Giovanni Antonio Amadeo (also Omodeo), Italian architect and sculptor. He was principally active in Bergamo, Cremona, Milan and Pavia. His professional success, in terms of the architectural and sculptural commissions and official appointments that he received, was far greater than that of any of his contemporaries in Lombardy in the late 15th century, including Bramante. Amadeo's influence in both fields, for example in his use of all'antica ornament of local origin, was considerable.

In 1466 Amadeo was engaged as a sculptor, with his brother Protasio, at the famous Certosa, near Pavia. He was a follower of the style of Bramantino of Milan, and he represents, like him, the Lombard direction of the Renaissance. He practised cutting deeply into marble, arranging draperies in cartaceous folds, and treating surfaces flatly even when he sculptured figures in high relief. Excepting in these technical points he differed from his associates completely, and so far surpassed them that he may be ranked with the great Tuscan artists of his time, which can be said of hardly any other North-Italian sculptor.

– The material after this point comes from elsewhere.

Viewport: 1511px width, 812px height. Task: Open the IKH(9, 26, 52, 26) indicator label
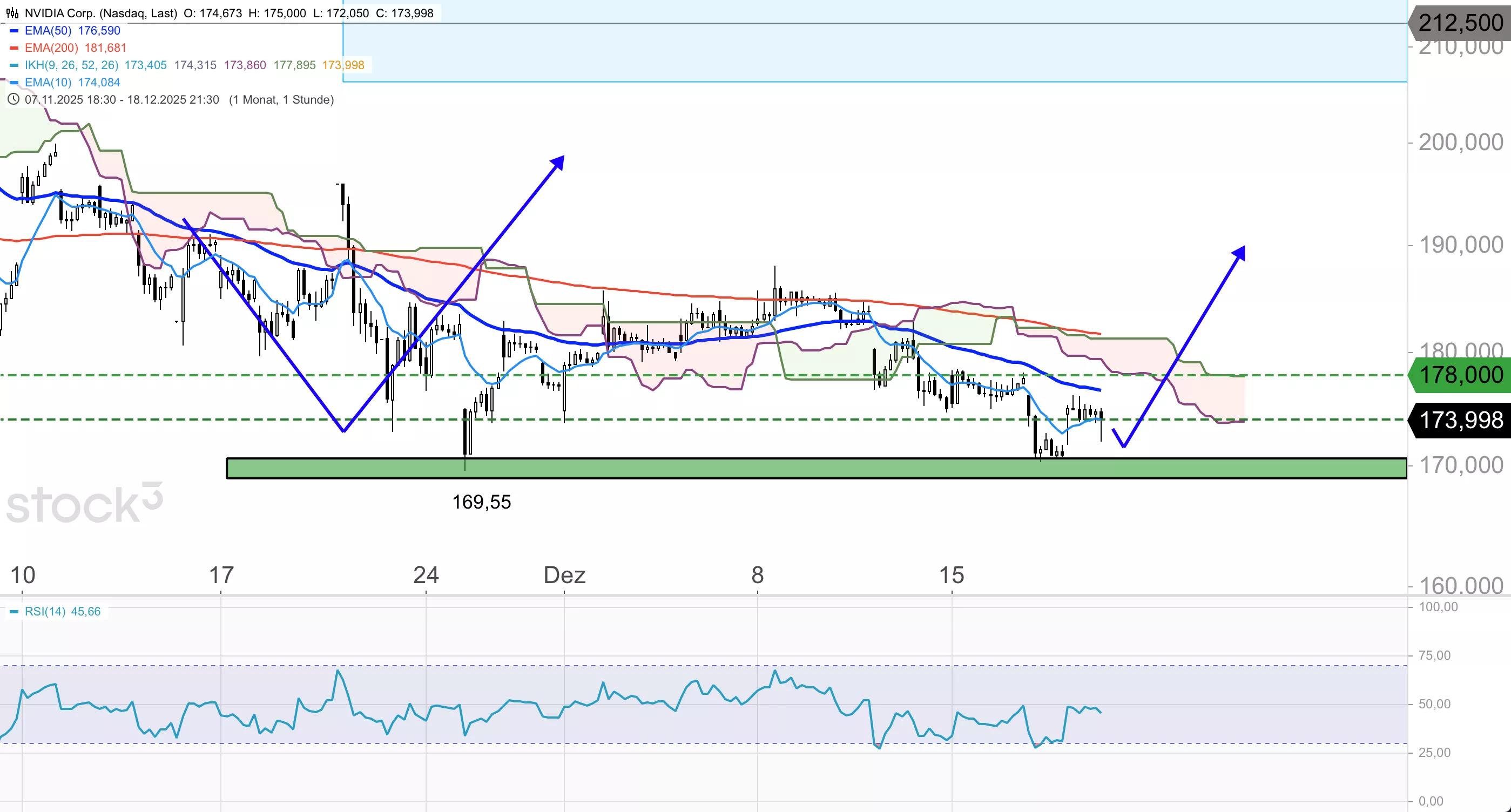[x=71, y=65]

While engaged at the Certosa, he executed the door leading from the church into the cloister. After completing his work in Pavia, he went to Bergamo to design the tomb of Medea, daughter of the famous condottiere Bartholomeo Colleoni, in the Colleoni chapel. During the first half of the 1470s Amadeo executed the tomb of Medea Colleoni (d 1470; not completed until after Bartolomeo Colleoni's death in 1475) for the Dominican sanctuary of Santa Maria at Basella (near Urgnano, Bergamo). Simultaneously he supervised the construction of the Colleoni Chapel in Santa Maria Maggiore at Bergamo (where the tomb of Medea Colleoni was moved in 1842) and carved the tomb of the condottiere Bartolomeo Colleoni. Amadeo's style by this time had changed radically from that manifested in his earliest works at the Certosa di Pavia. Although in terms of its organization the Colleoni tomb can be related to earlier Lombard monumental sculpture, Amadeo made considerable use of all'antica ornament. The narrative reliefs for which he is presumed to have been responsible retain some similarity to the style of the Certosa lunette, but they are infinitely more sophisticated in composition and execution.

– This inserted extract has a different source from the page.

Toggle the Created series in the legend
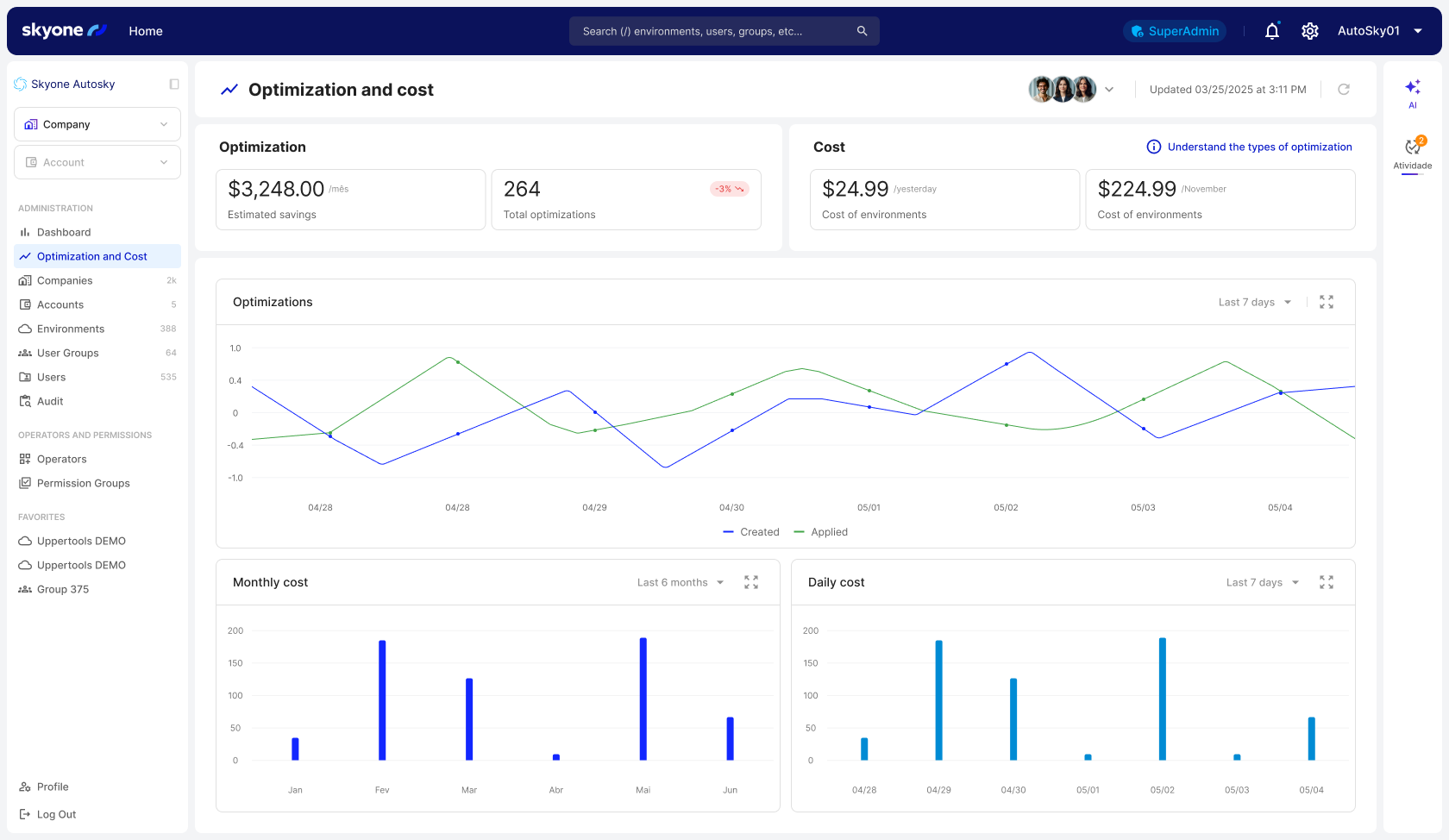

He returned to Pavia in October, 1478. On the death of Guiniforte Solari (1481), Amadeo had been temporarily appointed to succeed him as head architect of the Certosa, and was commissioned to make a fresh design for the façade, with the assistance of Benedetto Briosco and Antonio della Porta. But it was not till 1490, when he was confirmed in his office, that he made the design which was accepted, and which was subsequently carried out by him and his successors.

In 1480 Amadeo was engaged to complete the tomb of the Persian Martyrs for Cremona Cathedral (dispersed in the 19th century). In view of the fragmentary condition of the work, Amadeo's contribution is difficult to assess. From 1482 to 1484 Amadeo worked on another project for Cremona, the tomb of St Arealdo (non-autograph fragments, Cremona Cathedral). During the same period he was paid by the Opera del Duomo authorities for a relief, the marble St Imerio Giving Alms (now mounted in a pier to the right of the presbytery) for the front of the tomb of St Imerio.

About 1490, after an absence of eight or nine years, Amadeo returned to his post at the Certosa. He produced many marble reliefs for the façade of the Certosa, and received the contract for the interior, and also for the duomo of Milan. He was joint architect of the Certosa and of the cathedrals of Pavia and Milan, until he undertook to crown the latter with a cupola in Gothic form, which aroused much opposition and criticism. He then resigned his other offices and took up his residence in Milan, where, assisted by his colleague Dolcebuono, he commenced his work, in 1497, according to the accepted model, and carried it up to the octagon. As its solidity was then questioned by Cristoforo Solari and Andrea Fusina, the directors stopped the work (1503).

Probably in 1498 Amadeo received the commission to execute the tomb of St Lanfranco for San Lanfranco, outside Pavia. In 1508, pressed by his patron, Pietro Pallavacino da Scipione, he promised to finish it as soon as possible. In 1507 he made a model for two tombs for the funerary chapel of the family of Filippo Bottigella, and in the same year he carved a relief sculpture intended for San Fedele, Milan.

After his defeat he left Milan, with his brother Andrea, and resided at Venice for several years, during which he produced a St George for a chapel in the church of Santa Maria della Carità, also a statue of Eve.